'Projeto de mãe' ensina fotografia a jovens com síndrome de Down

DO TEXTO:
Alunos posam em estúdio; iniciativa é de fotógrafa, mãe de rapaz com síndrome de Down

STELA MASSON
COLABORAÇÃO PARA A FOLHA

Ao manejar câmeras e lentes em lugares públicos, o jovem com síndrome de Down Felipe Reis, 24, passou a chamar a atenção de pais de garotos com a mesma condição genética que se surpreendiam e queriam saber como ele havia aprendido o ofício.

"Basta ter alguém que os ensine", explicava a mãe, a fotógrafa Sandra Reis. "E você poderia ensinar para meu filho também?" A frase soava mais como um pedido do que como uma pergunta.

Fotógrafa de espetáculos de dança, Sandra se ausentava na maioria dos finais de semana para trabalhar, aumentando o isolamento imposto a Felipe. "Ele foi criado na 'utopia da inclusão': escola regular, academia de judô regular, mas nas festas não havia convites para 'diferentes' como ele", afirma.

Ela então decidiu ensiná-lo a fotografar, para que fosse com ela aos eventos. Em 2014, após as primeiras saídas da dupla, uma fila de interessados começou a se formar.

O estúdio em sua própria casa começou a ser usado para ensinar outros jovens com deficiência intelectual. Com sede no bairro de Santana, em São Paulo, o projeto foi batizado de "Galera do Click".


Para ensinar técnicas de enquadramento, iluminação e foco, ela criou um calendário artístico no qual os alunos se revezam e atuam tanto como modelos para os colegas quanto como fotógrafos.

A publicação, chamada "O que é especial merece ser fotografado", foi lançada em 2014, com os 20 alunos integrantes da primeira turma.
O grupo cresceu e atualmente eles são 70, a maioria com Down –mas não todos eles.Sandra trabalha de forma voluntária no projeto. 

As famílias dos alunos, que podem, colaboram com R$ 30 ao mês, dinheiro usado em despesas de limpeza do estúdio e manutenção dos equipamentos fotográficos.

A conta, no entanto, não fecha.
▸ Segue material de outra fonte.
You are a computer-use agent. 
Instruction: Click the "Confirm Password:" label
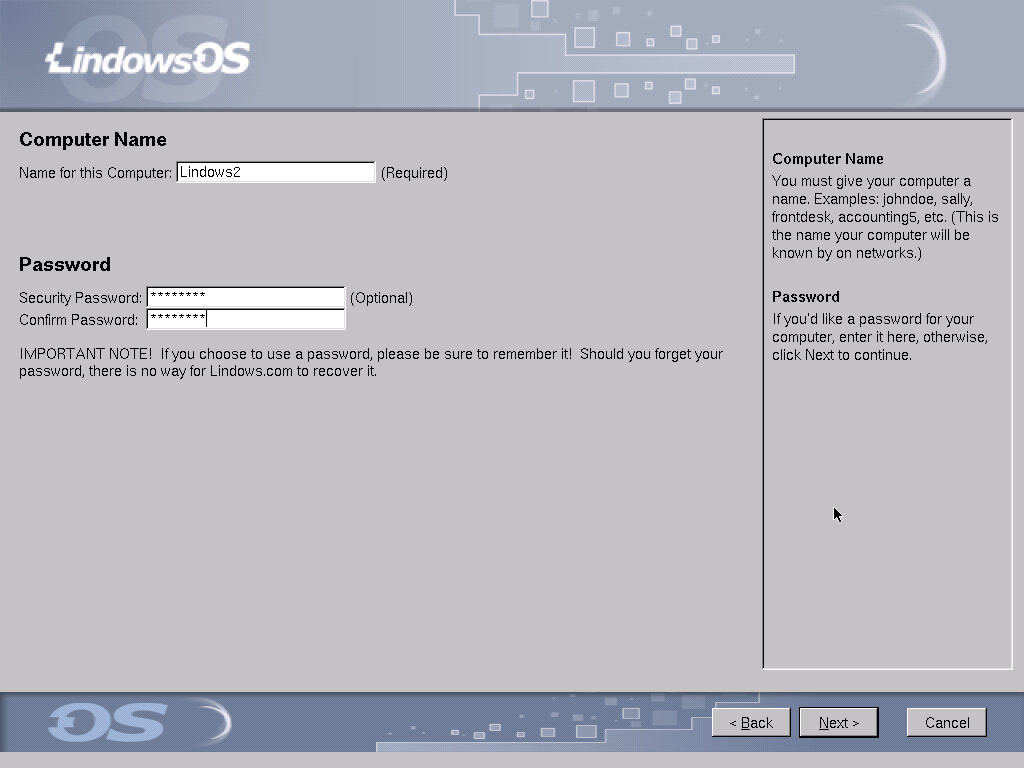point(79,320)
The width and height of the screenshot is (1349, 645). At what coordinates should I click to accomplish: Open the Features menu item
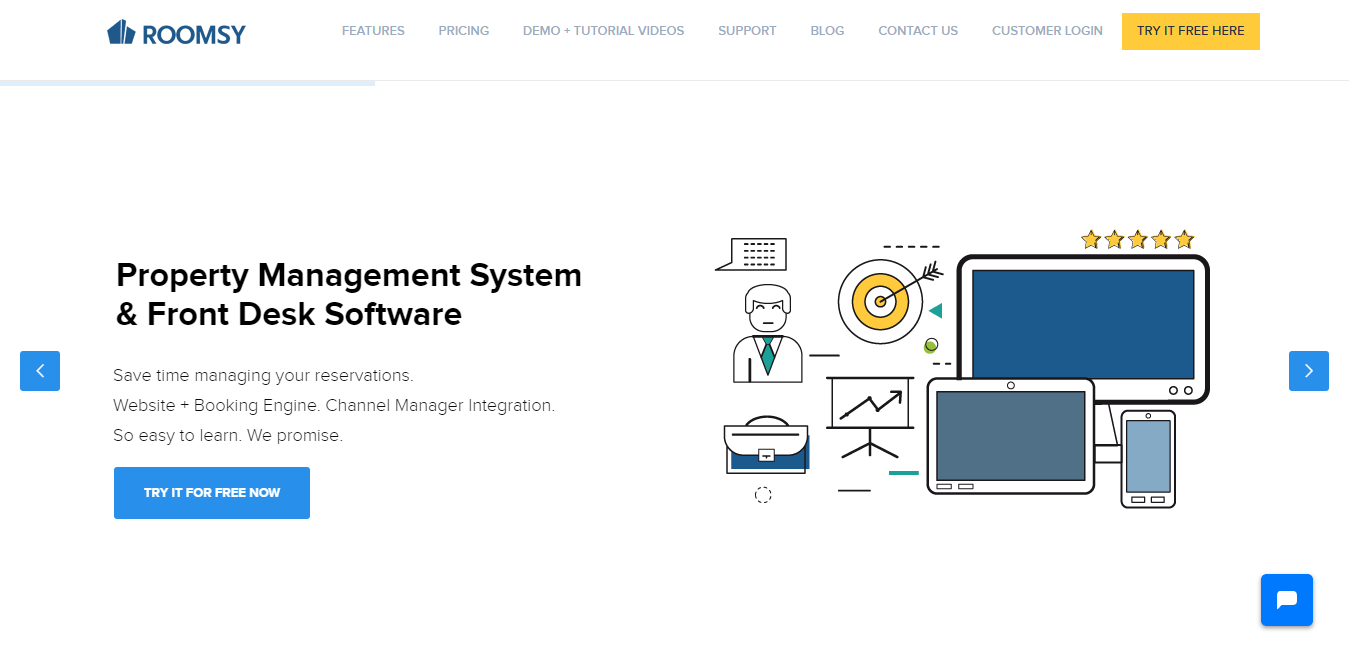click(x=373, y=31)
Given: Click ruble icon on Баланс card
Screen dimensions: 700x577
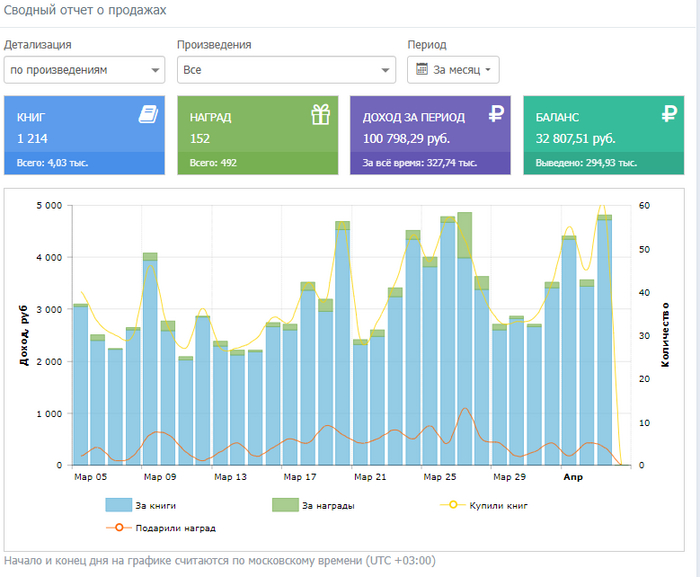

Sandra diz que precisa de mais espaço, banheiros e monitores para poder manter o projeto. "Cheguei num ponto que não dá mais para continuar improvisando".

A professora acaba de criar uma ONG para tentar captar recursos para manter o projeto em funcionamento. "Se não der resultado até o final do ano, vamos entregar o Calendário 2018 e encerrar."
Decidida a fazer o projeto vingar, ela promove ainda bazares e eventos beneficentes.

DESCOBERTA

Guilherme Augusto Bueno, 27, tem uma síndrome semelhante a de Prader-Willi, ligada à obesidade, memória curta e dificuldade de aprendizagem. Com uma rotina restrita à família até os 24 anos, sua vida começou a mudar quando, em 2015, sua mãe descobriu a Galera do Click.

"Além de mais responsável e organizado, ele se tornou o fotógrafo oficial das festas familiares. Trabalha super bem e faz questão de cobrar cachê", brinca Ana Maria. "Me sinto fotógrafo mesmo", rebate Guilherme.

Também em 2015, Tatiana Pena, 31, foi para a Galera levada pela mãe Sueli. O plano era fazer a filha se sentir mais "igual". "Gosto da forma como as pessoas me olham quando estou fotografando. Me sinto importante quando vou com a [equipe da] Galera clicar em museus, festas, eventos. São coisas novas sempre", diz Tatiana.

Paulão, 31, chegou há dois anos. "Ele já tira fotos incríveis", diz a mãe, Hedila Gióvedi. "Não se intimida, pede licença para as pessoas e já vai fotografando, filmando, e tem um olhar apurado para alguns detalhes que nem notamos".
Paulão tem sido contratado para fotografar festas de aniversário e tem planos bem focados: "Quero ganhar reais e dólares com a fotografia, casar com a Carol, minha namorada, e ter muitos filhos".